What pancakes are to Americans is a lot like what natto is to Japanese, the main staple to the morning meal.   It is the quintessential Americana of breakfast, in other words.     The hotcakes were thick and pillowy.    Melted right in my mouth.   The whip cream on top went perfectly with the texture and the aroma of hot cakes so well known by us American folks who were raised on them.   There's a choice between three syrups:  Maple, Coconut, and Tropical fruit.





The eggs were fluffy and cooked just right.   For those who haven't tried Japanese scrambled eggs; there're not fluffy.  They are over scrambled  and beaten to death until they looks like scrambled pudding eggs instead of layered fluffy eggs.   A tragedy.


Eggs 'n Things did it all right for me this morning, and is now a welcome edition to my sunday morning hangout.     The bacon.  Did I mention the bacon?    Japan sells its bacon lean.   There's almost no fat on them and skimpy on the serving sizes, too.    Well, not here, the bacon pieces were full of fat and crispy.


Finally, a piece of Americana that's almost unbearable to live without is finally near my house.   I can have that tall glass of freshly squeezed orange juice in the morning, along with a hot cup of coffee to finish up with.   I can catch up on my reading - iPad.   I can finally get back to doing some of the things I had loved doing when I was living stateside.    You cannot ask for a better morning.  

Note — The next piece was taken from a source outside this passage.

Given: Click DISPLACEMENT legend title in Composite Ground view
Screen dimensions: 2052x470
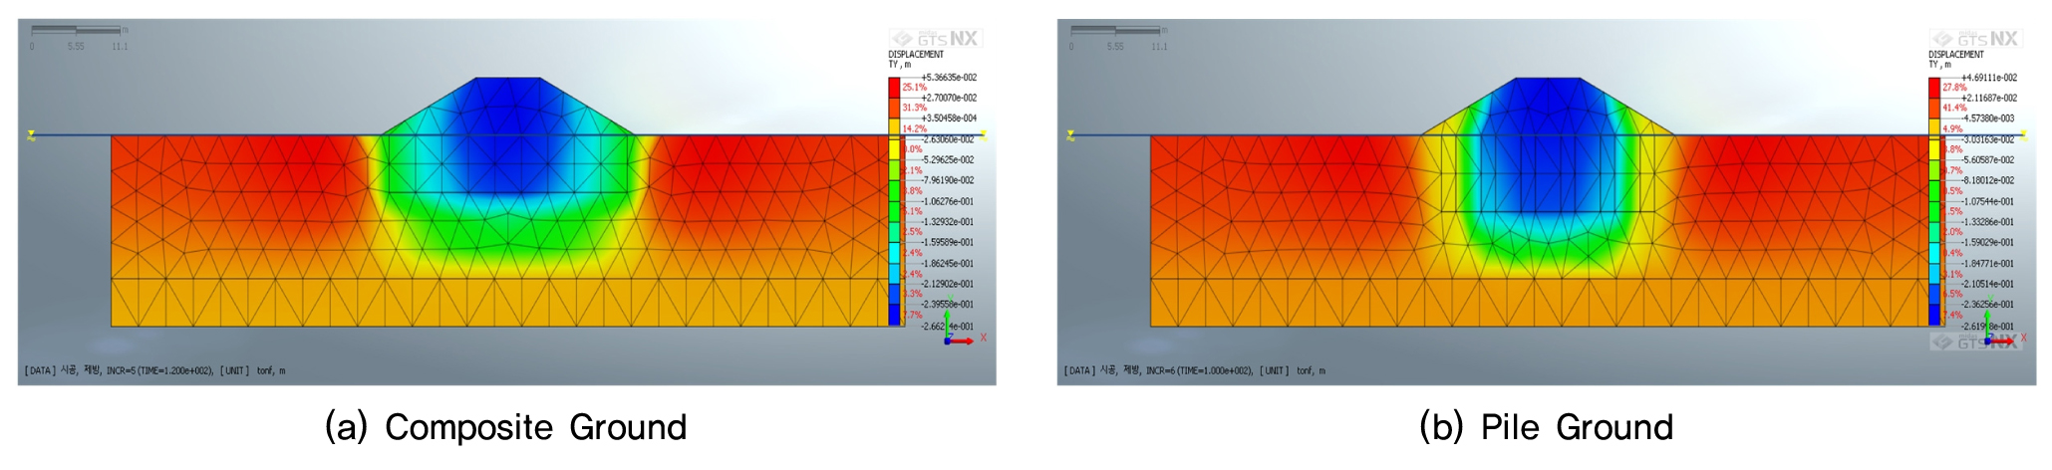Looking at the screenshot, I should tap(916, 55).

Tokyo and Yokohama chefs are starting  to realize that you cannot, nor shouldn't put a Japanese twist on American favorites, but you can take American favorites and make them the proper American way consistently very well.    This is one such small realization.   Even Japanese, nowadays, are aware of such an emerging fact that the days of  making Chinese and American food the  "Japanese Way" is over, and this is like I said is an emerging trend in the culinary world in here Japan.     You shouldn't make Chinese cuisine with a Japanese twist, neither should you make an American style cheeseburger with eggs, like they do here at the local McDonalds.    It just doesn't work.   Or shouldn't work.


Ultimately, all ethnic cuisines taste better the traditional way!   This should not be understated but highlighted, that the Japanese have come along ways in realizing this, and I am so happy.   When I'm visiting places up in Shibuya, I can expect to get the real deal, and not something made with Japanese taste buds in mind.   That's how it used to be, now cooks are focusing on the correct perception and taste of ethnic food.    Don't get me wrong though, fusion is fusion, but we shouldn't get away from the essentials.   Sometimes too much eclecticism is overdone whereby the originality certain dishes gets carried away.













1 comment:

  1. I will consider the Pancake House in Yokohama when I go to Japan next year.